Well, we’ve worked out that we can separate the data that we are projecting to our friends via the news feed. We can show our class mates that we enjoy the drink and party hard or we can make out we are “dead clever” by projecting every little thing we find on the web through rss, delicious, twitter and friendfeed applications. Each element adding to the perception of how we would like to be seen.
But then again – bump into some of the “weaker” ties in the street/work/university – where is the guarantee that you are even going to acknowledge each other, let alone speak to each other. Being “connected” does not automatically make you vulnerable from the burden of social awkwardness (or whatever is going on in each others head) We prevent these people from seeing elements of our profiles (if only to make ourselves feel better) – only to avoid going through the difficult process of simply removing them from your network.
So after 18+months of Facebook- with even the most phobic of technophobes admitting to having an account, is it time to start writing the rules about social cleansing. Personally, I’m feeling a bit clogged up with negativity in some of online channels I participate in. I would much prefer if I had a network of people who could help each other – socially, professionally, emotionally – much like Twitter.

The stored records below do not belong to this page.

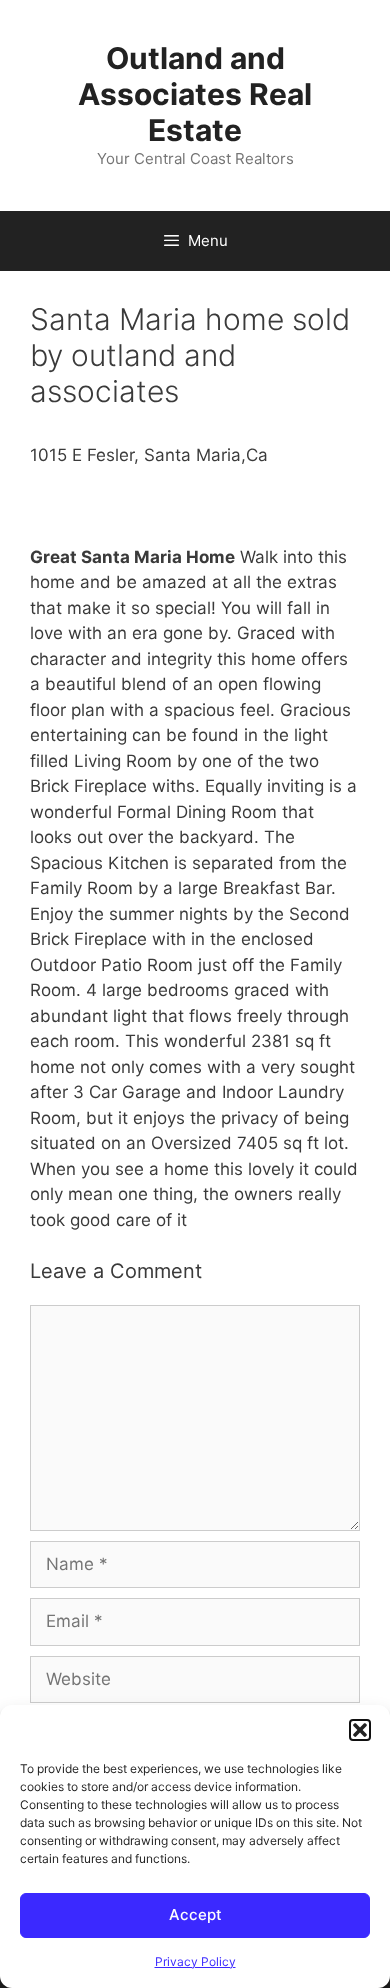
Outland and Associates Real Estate (195, 94)
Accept (195, 1914)
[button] (360, 1730)
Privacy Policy (195, 1961)
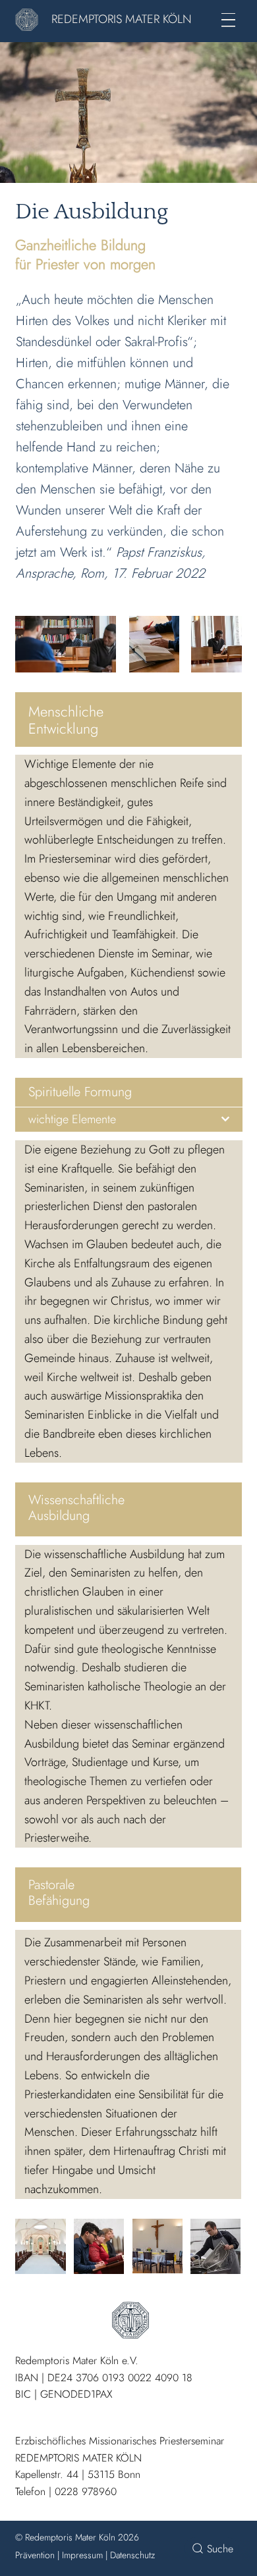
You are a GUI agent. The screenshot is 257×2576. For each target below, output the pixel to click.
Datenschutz (132, 2555)
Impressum (82, 2555)
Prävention (35, 2555)
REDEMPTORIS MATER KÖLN (121, 19)
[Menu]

Do we even NEED Facebook to remain connected?
I mean, cummon. Those who what to find me, KNOW were to find me. Likewise, I can pretty much find who I want using googling methods. Facebook makes it a tad easier, granted – as most of my close friends are scattered across the world – and it’s nice to get a consistent dialogue between the lot of them. However, what Facebook does essentially is to make it bloody difficult to “Quit following” those who may not to be required anymore – perhaps people who you never ended up speaking to after the first initial contact – maybe friends of friends who you might not get on with or indeed those who are just “not your type”. Furthermore, it amplifies certain things that you perhaps don’t want to see or know.
I don’t know. I think I’m moving on from the notion of “keep your friends close, but your enemies closer.”